Ruthie leaned back, pointing lazily with her glass at Govinda. “You first.”
The programmer poured herself another finger with weaving precision. “This is getting dangerously low. We have to find another one; that or actually get to sleep before we get hung over.”
“You’re dodging the question,” the little guard said severely, still waving her drink about. Not even getting more than a little tipsy could shake Ruthie Lem from her appointed mission, Lynda thought.

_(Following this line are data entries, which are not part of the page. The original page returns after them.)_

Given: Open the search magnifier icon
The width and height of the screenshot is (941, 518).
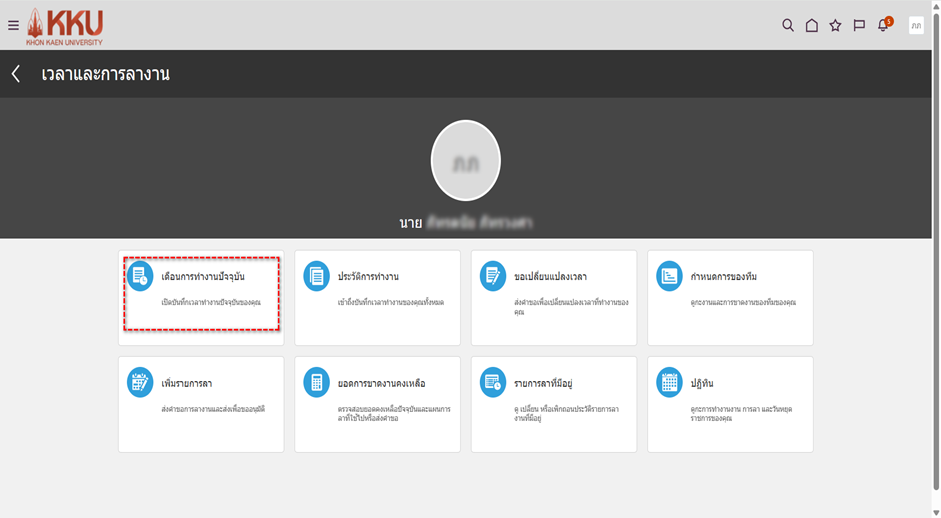Looking at the screenshot, I should pyautogui.click(x=788, y=25).
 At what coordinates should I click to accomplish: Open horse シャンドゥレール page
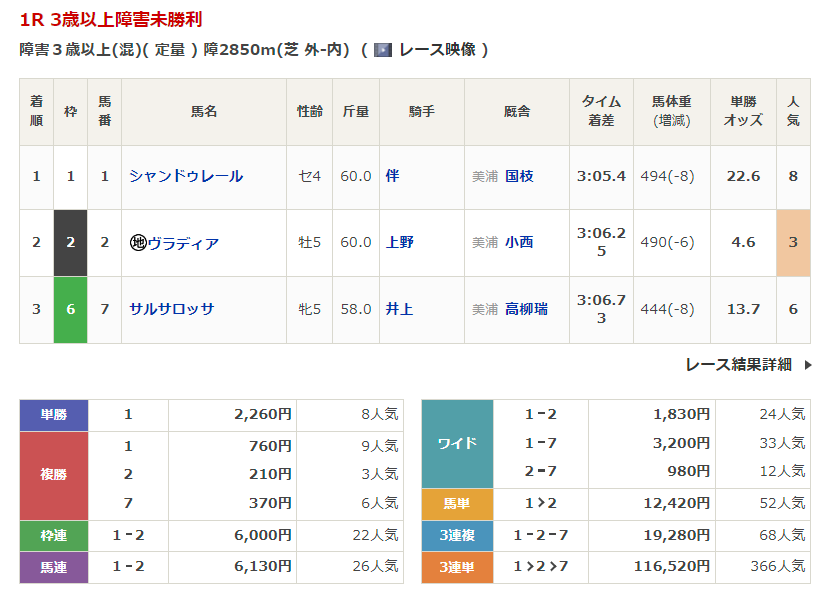click(186, 176)
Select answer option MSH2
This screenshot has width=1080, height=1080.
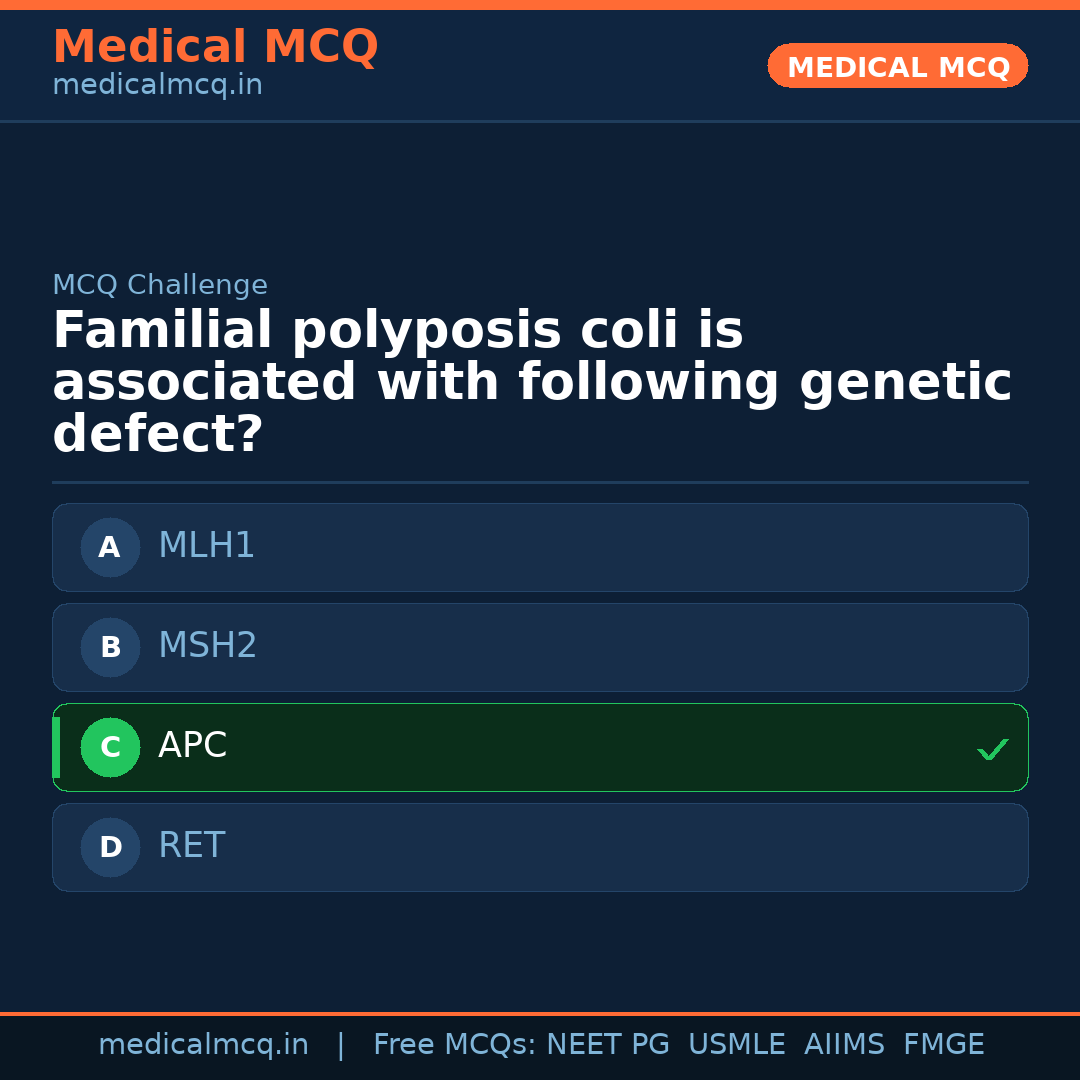pyautogui.click(x=540, y=647)
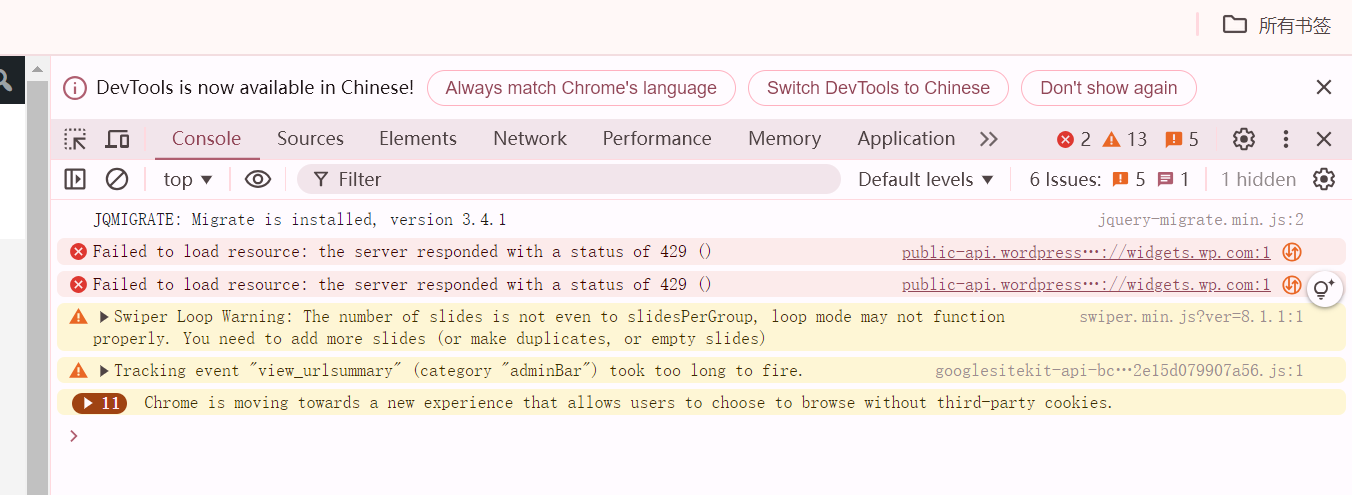1352x495 pixels.
Task: Click the clear console icon
Action: pos(117,179)
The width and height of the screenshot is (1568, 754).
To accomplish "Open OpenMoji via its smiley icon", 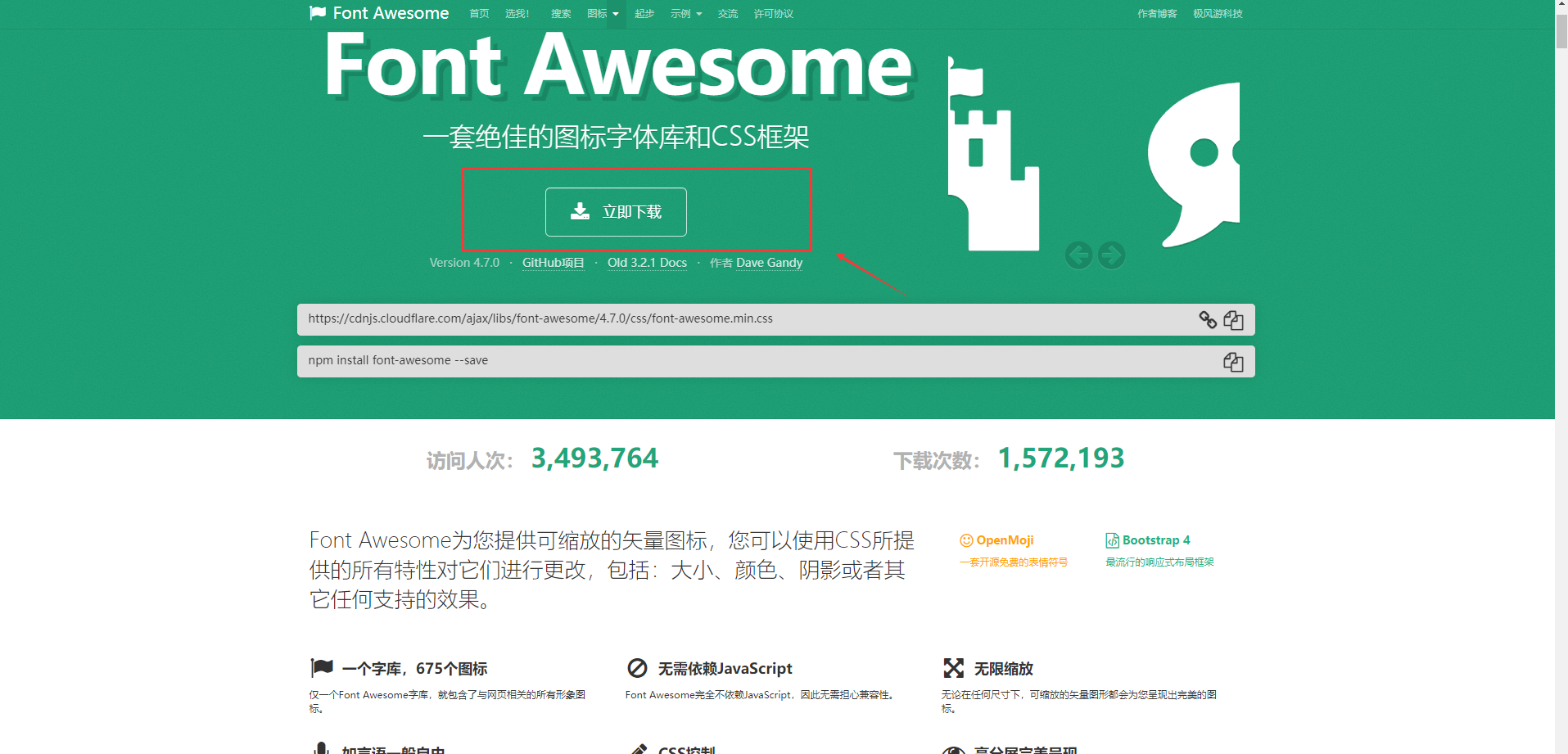I will [x=967, y=539].
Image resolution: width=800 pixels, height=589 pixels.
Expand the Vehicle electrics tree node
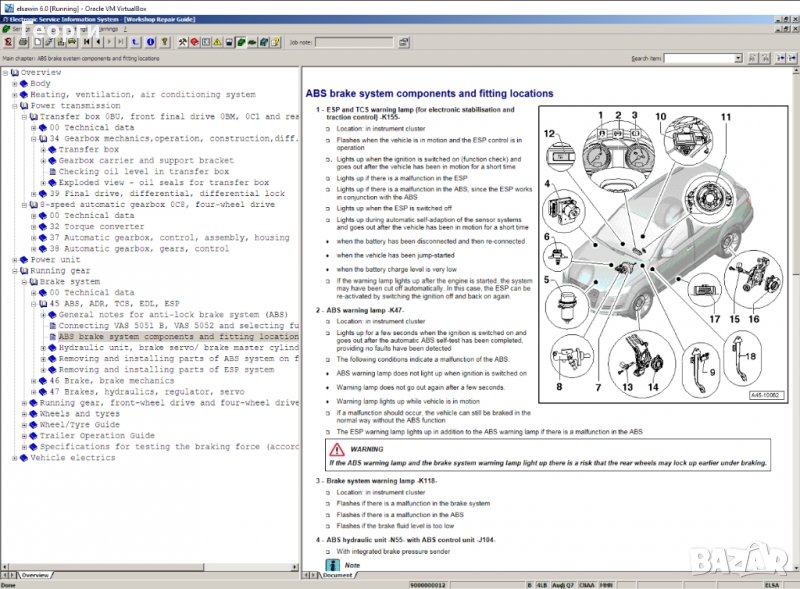point(15,458)
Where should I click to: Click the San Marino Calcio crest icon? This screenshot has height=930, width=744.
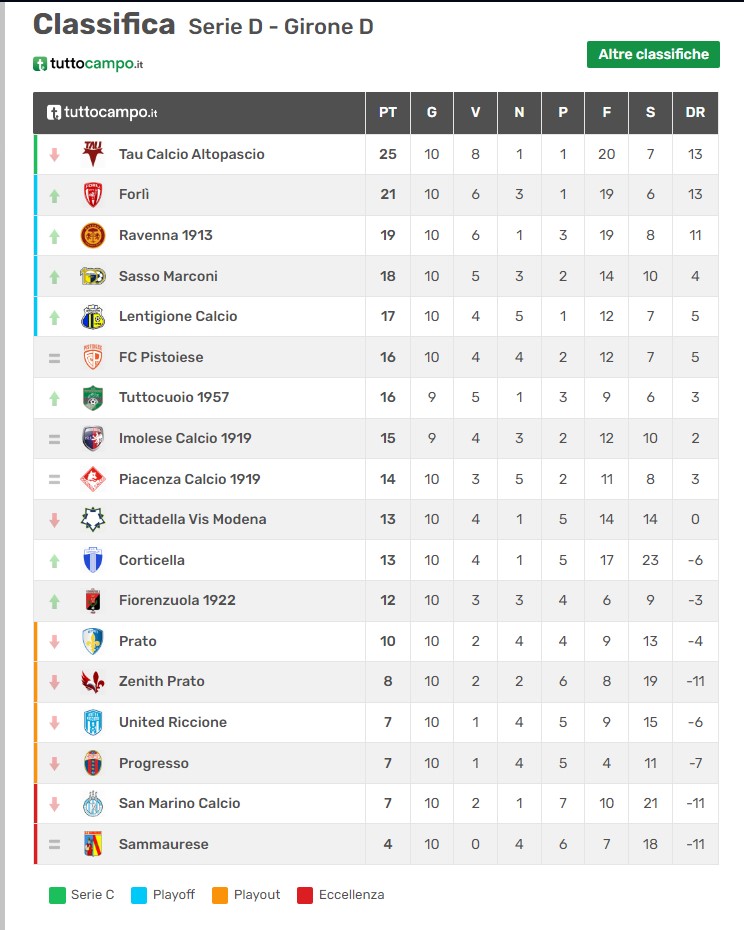pos(93,804)
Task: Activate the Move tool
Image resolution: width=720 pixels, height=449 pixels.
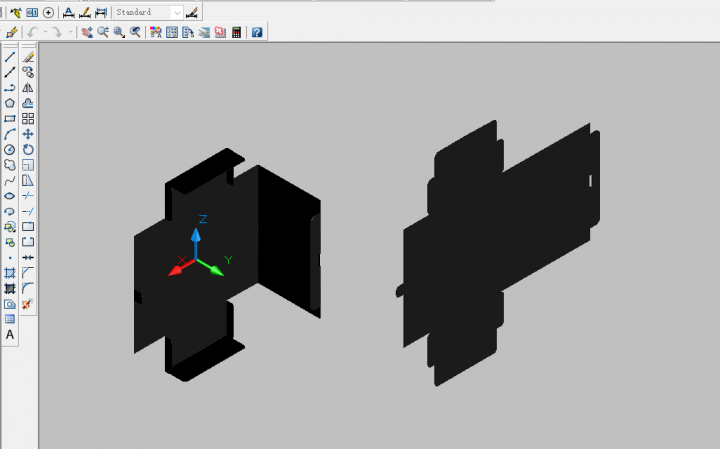Action: (x=28, y=134)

Govinda shrugged. “Well, Davitch and I talked a little. We’ll spend a little time on Hidden, but we want to get back to Earth. You know, help out back here. Hsieh’s thinking of doing the same thing, and it couldn’t hurt to tag along with him. He’s a good man. We don’t know what we can do, but ... we want to do something downstairs. After everything we did here —” She downed her drink, and breathed out the fumes appreciatively. “We’ve got a lot to make up for.”
Ruthie nodded. So did Lynda, but she stopped when she realized she’d forgotten why she was nodding. She looked at Govinda. “What is this stuff?”
“Told you. Bourbon. Alright, so I’ve given over. Now it’s your turn,” Govinda said to Ruthie.
“I’m going to travel, I think. Seeing those Bhari, now ... that was something, that was.” Her eyes shone with more than alcohol. “But I’ll need dosh before I start. So I figure I’ll see if I can find work on Hidden, get my bearings, put something aside.”
“You know there might be war out there,” Lynda felt compelled to say, before sucking back most of the amber liquid in her glass. “It might be a mess out there.”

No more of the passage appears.